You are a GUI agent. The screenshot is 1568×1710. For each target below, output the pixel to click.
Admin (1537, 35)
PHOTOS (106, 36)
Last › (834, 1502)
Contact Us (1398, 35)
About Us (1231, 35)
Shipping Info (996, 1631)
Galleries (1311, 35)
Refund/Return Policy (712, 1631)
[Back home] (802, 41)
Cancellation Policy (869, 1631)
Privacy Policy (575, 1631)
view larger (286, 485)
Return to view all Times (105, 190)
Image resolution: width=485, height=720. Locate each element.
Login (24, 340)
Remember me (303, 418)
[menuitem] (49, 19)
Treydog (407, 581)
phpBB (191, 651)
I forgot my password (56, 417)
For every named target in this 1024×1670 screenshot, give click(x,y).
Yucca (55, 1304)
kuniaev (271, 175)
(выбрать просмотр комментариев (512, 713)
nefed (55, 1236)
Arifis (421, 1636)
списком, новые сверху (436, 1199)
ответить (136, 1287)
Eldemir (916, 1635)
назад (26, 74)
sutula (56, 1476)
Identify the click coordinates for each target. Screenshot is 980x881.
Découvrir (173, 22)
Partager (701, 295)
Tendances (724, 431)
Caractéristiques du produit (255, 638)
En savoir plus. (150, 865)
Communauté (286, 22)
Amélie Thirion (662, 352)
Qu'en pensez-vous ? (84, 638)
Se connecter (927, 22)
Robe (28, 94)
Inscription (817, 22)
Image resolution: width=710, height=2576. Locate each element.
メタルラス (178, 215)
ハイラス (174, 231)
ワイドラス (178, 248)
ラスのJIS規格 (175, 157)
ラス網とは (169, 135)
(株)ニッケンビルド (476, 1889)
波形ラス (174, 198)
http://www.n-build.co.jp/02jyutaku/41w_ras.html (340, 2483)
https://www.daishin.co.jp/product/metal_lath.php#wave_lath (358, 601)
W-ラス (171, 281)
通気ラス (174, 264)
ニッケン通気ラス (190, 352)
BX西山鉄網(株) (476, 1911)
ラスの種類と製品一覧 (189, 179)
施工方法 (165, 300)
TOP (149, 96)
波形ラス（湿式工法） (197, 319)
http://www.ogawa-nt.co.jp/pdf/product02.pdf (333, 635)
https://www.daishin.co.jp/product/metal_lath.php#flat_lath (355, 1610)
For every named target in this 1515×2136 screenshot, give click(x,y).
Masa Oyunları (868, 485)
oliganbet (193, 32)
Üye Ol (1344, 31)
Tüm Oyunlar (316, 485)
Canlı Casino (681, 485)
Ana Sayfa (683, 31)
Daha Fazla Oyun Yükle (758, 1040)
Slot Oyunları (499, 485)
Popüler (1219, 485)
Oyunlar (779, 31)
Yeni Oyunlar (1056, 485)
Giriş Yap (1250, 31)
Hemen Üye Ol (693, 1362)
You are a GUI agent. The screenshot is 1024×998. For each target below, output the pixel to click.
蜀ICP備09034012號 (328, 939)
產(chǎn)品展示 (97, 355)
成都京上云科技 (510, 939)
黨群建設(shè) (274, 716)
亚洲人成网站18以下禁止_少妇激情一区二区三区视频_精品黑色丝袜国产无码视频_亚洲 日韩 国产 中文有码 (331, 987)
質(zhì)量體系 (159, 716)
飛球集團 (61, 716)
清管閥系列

◆ Your task:
Copy out the part of the listing above that opens with the line containing "Tüm Oyunlar (316, 485)" and closes with the line containing "Hemen Üye Ol (693, 1362)", both included, with each line kept the same.

◆ Exercise response:
Tüm Oyunlar (316, 485)
Canlı Casino (681, 485)
Ana Sayfa (683, 31)
Daha Fazla Oyun Yükle (758, 1040)
Slot Oyunları (499, 485)
Popüler (1219, 485)
Oyunlar (779, 31)
Yeni Oyunlar (1056, 485)
Giriş Yap (1250, 31)
Hemen Üye Ol (693, 1362)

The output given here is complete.